Sex with a narcissist is always on their terms

2 minute read

sex with a narcissist

Narcissists don’t have sex as a way of being intimate with someone (or vulnerable), but they’re often very affectionate. During sex they typically want to play the dominant role as sexual narcissism is another way that they can assert power.

The narcissistic trauma bond can heighten the sexual experience and make it more intense, even in long term relationships. This is due to the chemicals released (oxytocin and dopamine) in the brain. The push and pull of the narcissist’s affections and cold treatment leads you to crave the closeness of sex more than in a ‘normal’ relationship.

When you do have sex more chemicals are released. This is one of the key reasons that it is so difficult to leave a narcissist, you’re addicted to the chemicals and find it difficult to get your ‘high’ with anyone else.

Narcissists want to be admired and be perceived as superior and the ‘best’ so they often ask questions about your previous partners, to determine that they are better than your exes. Narcissists will typically boast about how their previous partners said that they were the ‘best’. If you don’t validate their superiority as a lover, they will withdraw and become abusive.
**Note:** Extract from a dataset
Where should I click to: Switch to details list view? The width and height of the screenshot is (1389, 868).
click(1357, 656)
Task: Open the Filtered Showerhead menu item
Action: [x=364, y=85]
There are a number of forms of sexual abuse. Commonly it includes:

  • Non-consensual sex or sex acts that humiliate and degrade the victim
  • Habitual cheating and expecting their partner to tolerate it

Red Flags

  • Love bombing – In the very early stages of the relationship they will try to accelerate the relationship very quickly. They will tell you you’re perfect, the best relationship they’ve ever had, and they will be in love immediately. They may give you extravagant presents, plan expensive holidays and want to move in together or even marry within weeks.
  • Crazy ex – Their last partner will be described as ‘crazy’. Narcissists will make their partners crazy through emotional abuse, but will then claim it is the victim’s fault.
  • Criticizing your friends and family – They need to isolate you from your support network so, early on, they will start to make small criticisms of the people in your life.
  • Future faking – They will describe an idyllic future that you will soon realize is unrealistic. You will be constantly reminded of this golden future. It will be held up as an incentive to stay with the abuser.
  • Need for control – They will try to assert control immediately and override your wishes, even on little things.
  • They do not respect your boundaries - At the beginning of the relationship they will push your boundaries to see what they can get away with and if you’re someone they will be able to abuse.
  • Lack of empathy – They may fake emotions at the beginning or to manipulate you.
  • Sense of entitlement – A narcissist needs to feel that they’re the best, everyone else is less than them.
  • Pathological lying – They make you believe that they’re a person they’re not (e.g. They will say “I would never cheat” while they are cheating). This deception is something they actively enjoy.
  • Dismissive – No interest or attention to things or people that don’t benefit them.
  • Highly judgmental – They will be a harsh critic of others.